- The Nintendo eShop cover art
- Developer: Clap Hanz
- Publisher: Clap Hanz
- Platforms: Nintendo Switch, iOS
- Release: JP: 2021; NA: 2021;
- Genre: Sports
- Modes: Single-player, multiplayer

= Easy Come Easy Golf =

2021 video game

Easy Come Easy Golf is a golf video game by Japanese game developer Clap Hanz. After developing a number of iterations of the Everybody's Golf and Hot Shots Golf entries for Sony, the game was their first attempt to self-publish a golf game on their own. Originally released as Clap Hanz Golf for Apple Arcade in 2021, the game was rebranded as Easy Come Easy Golf as it received its release on the Nintendo Switch in 2022. The game was generally well-received, with critics noting that it built on the gameplay established Everybody's Golf franchise and made it their own with new aspects.

==Gameplay==
The game largely plays the same as the sport of golf. The player must use a golf club to hit a golf ball into a hole in the lowest amount of attempts. Each time hits the ball, the player aim to measure out the best trajectory for the ball to avoid obstacles and get closer to, or in, the hole. This is generally done over a series 9 or 18 holes in a golf course. Typically, the sport is played solo or with individuals participating, though many of the game's game modes focus on a team-based set up, where the player plays as different player characters with different attributes on each hole.

==Development==
In the 1990s, Sony, after creating their first video game console, the original PlayStation, created their own golf video game franchise, Everybody's Golf (Hot Shots Golf in North America). The first entry, Everybody's Golf (1997) was developed by Camelot Software Planning, but after they moved on to developing the Mario Golf (1999) and subsequent entries in the franchise for Nintendo, Sony needed to look for a new developer. Japanese development studio Clap Hanz was selected, and developed every entry in the series between Everybody's Golf 2 (1999) and the rebooted Everybody's Golf VR (2019), exclusively on PlayStation platforms. However, by the 2010s, releases in the Everybody's Golf had slowed down, and Clap Hanz wished to start releasing games outside of the franchise.

The team, largely working under Sony's names and control previously, chose to move in a direction that afforded them more creative freedom and identity. They chose to stick with their specialty area - golf - but moved into self-publishing. The team chose the name Clap Hanz Golf to create more recognizability for their company. They desired to create a game for mobile devices in hopes of reaching a larger number of potential players, eventually choosing to work with Apple on iOS devices on the Apple Arcade subscription service so the team could release a console-like experience without having to rely on mobile video game monetization techniques like in-app purchases or loot boxes.

The team aimed to create a control system that was different from the standard "three button press" system for gauging golf swings in golf video games. The team was influenced by PGA Tour 2K21, which featured a control system less dependent on the timing of button-pressing. While the control scheme focused on the use of device's touch screen, it also supported the use of a joystick as well. A three-button press system was eventually added to the game as well.

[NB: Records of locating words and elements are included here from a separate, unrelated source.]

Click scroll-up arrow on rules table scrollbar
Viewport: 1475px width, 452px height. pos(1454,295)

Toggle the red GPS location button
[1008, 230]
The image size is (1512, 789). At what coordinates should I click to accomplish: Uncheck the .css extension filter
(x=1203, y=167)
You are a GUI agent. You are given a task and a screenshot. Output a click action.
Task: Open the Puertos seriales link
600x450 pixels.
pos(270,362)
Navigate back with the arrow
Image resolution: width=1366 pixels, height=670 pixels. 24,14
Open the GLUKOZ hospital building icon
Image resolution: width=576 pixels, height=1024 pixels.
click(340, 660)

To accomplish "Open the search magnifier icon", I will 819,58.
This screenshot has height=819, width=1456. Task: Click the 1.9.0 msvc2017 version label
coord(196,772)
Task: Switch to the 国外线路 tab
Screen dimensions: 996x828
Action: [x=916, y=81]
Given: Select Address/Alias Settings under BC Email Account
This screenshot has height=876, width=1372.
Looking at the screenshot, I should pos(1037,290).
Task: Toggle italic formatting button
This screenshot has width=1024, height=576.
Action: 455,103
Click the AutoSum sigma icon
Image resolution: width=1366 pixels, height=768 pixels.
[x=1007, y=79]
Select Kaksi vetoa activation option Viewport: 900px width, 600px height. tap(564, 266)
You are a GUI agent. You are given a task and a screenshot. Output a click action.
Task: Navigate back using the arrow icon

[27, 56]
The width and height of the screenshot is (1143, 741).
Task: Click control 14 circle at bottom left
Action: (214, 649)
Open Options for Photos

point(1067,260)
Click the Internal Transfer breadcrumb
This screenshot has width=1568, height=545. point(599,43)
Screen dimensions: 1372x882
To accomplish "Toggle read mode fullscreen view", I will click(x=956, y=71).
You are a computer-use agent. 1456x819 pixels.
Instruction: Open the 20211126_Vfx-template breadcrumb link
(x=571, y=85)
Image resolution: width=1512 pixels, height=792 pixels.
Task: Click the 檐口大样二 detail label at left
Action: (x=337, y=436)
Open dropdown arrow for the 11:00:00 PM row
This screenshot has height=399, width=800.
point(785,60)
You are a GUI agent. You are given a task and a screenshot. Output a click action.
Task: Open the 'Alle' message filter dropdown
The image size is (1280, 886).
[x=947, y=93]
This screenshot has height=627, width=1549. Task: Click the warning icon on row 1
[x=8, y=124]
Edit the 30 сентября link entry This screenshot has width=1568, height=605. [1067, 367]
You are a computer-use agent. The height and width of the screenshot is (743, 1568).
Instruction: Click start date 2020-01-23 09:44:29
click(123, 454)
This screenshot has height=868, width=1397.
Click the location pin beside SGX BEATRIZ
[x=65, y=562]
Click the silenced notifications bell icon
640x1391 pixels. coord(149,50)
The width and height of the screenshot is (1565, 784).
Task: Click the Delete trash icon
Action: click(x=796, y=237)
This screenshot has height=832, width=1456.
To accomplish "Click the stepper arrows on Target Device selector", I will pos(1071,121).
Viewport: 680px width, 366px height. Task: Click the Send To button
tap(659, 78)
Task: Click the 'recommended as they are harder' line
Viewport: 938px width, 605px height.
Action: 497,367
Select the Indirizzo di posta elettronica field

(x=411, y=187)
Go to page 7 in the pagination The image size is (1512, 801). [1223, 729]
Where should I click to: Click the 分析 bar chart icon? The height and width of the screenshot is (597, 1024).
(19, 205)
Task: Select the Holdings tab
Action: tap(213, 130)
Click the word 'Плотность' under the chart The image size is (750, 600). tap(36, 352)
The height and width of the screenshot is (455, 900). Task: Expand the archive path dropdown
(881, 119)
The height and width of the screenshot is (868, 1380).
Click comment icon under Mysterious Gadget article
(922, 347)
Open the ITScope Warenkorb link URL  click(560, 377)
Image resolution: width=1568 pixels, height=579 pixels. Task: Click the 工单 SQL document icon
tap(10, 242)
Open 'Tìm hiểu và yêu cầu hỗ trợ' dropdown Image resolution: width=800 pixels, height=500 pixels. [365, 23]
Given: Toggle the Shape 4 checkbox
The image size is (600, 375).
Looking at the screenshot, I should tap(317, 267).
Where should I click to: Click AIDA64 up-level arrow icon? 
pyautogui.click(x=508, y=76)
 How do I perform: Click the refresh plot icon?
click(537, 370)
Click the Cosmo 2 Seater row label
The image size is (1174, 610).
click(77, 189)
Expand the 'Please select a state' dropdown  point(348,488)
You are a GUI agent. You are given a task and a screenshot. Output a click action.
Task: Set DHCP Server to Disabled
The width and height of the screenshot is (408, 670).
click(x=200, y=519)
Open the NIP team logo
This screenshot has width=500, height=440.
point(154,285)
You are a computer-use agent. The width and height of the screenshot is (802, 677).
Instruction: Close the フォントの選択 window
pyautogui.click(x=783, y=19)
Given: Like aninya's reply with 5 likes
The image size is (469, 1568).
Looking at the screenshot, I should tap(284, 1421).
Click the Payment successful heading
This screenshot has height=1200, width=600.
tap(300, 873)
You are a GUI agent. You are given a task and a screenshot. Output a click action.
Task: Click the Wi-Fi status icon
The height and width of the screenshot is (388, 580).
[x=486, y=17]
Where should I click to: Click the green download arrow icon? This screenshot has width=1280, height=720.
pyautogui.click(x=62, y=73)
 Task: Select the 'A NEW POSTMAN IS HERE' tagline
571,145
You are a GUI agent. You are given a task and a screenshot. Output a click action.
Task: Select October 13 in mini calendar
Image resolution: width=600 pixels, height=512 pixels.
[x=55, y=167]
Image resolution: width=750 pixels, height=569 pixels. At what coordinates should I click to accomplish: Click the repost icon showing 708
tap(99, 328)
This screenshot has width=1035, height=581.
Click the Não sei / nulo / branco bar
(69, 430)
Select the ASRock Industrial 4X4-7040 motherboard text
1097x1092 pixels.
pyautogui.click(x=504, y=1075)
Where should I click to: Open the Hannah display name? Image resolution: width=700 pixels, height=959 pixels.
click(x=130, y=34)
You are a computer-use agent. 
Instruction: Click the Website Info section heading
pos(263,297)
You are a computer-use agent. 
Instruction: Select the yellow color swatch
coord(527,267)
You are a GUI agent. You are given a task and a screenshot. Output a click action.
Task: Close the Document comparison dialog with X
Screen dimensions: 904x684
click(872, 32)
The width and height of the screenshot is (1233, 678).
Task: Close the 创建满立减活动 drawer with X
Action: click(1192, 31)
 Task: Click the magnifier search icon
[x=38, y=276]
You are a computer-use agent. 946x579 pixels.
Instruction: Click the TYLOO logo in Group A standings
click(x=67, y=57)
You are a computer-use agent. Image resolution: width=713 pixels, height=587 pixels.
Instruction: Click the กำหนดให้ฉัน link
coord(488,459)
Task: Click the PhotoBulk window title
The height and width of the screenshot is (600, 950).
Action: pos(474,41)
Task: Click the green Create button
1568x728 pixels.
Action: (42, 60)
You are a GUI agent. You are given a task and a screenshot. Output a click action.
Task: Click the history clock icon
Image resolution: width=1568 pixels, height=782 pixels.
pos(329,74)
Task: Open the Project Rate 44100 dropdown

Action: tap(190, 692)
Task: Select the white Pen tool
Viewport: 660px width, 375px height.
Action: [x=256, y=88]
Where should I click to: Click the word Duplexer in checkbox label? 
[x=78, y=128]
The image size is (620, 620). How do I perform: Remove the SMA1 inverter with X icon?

The game originally released exclusively for Apple Arcade in 2021. The game received a series of content updates in the year following its release. In 2022, the game was released under a new name, Easy Come Easy Golf, on the Nintendo Switch. The change in name was due to the change in focus in the second release; while its initial release on Apple Arcade was an attempt to get more awareness of the developer's name, the new name was more about trying to promote the concept of the game. Despite the name change, it was largely the same game; bundling all of the content updates from the subscription service and releasing it together for $20 USD on the eShop. Both versions continued to received content updates, the team was able to management concurrent development on both due to being developed in Unity. Both versions of the game generally originally ran at 30 frames per second until September 2025, when it received an update that upgraded performance to 60 frames per second. Publications noted that the upgrade was released just prior to the release of Everybody's Golf Hot Shots (2025), the first entry of the franchise since the departure of Clap Hanz.

==Reception==
The game was generally well-received by TouchArcade, Nintendo Life, IGN, and Digitally Downloaded. Reviewers generally approved of Clap Hanz new approach to controlling golf swings, and the multiple control options available to the player. The wealth of playable content and unlockable characters and costumes were praised, particularly what had accumulated after years of updates. Multiple reviewers enjoyed the nostalgia of recreating the aesthetic of golf video game's from the 1990s with modern flourishes as well. The game's performance was mixed; some reviewers thought it solid, while others complained about occasional slowdown or crashes across various devices. Reviewers were generally less positive about the sound; some found the music decent and fitting for a golf game, while others found it dull. The voiceacting was found to be repetitive and irritating by some.

Some reviewers noted a preference towards the game over Everybody's Golf (2017) and Mario Golf: Super Rush (2021).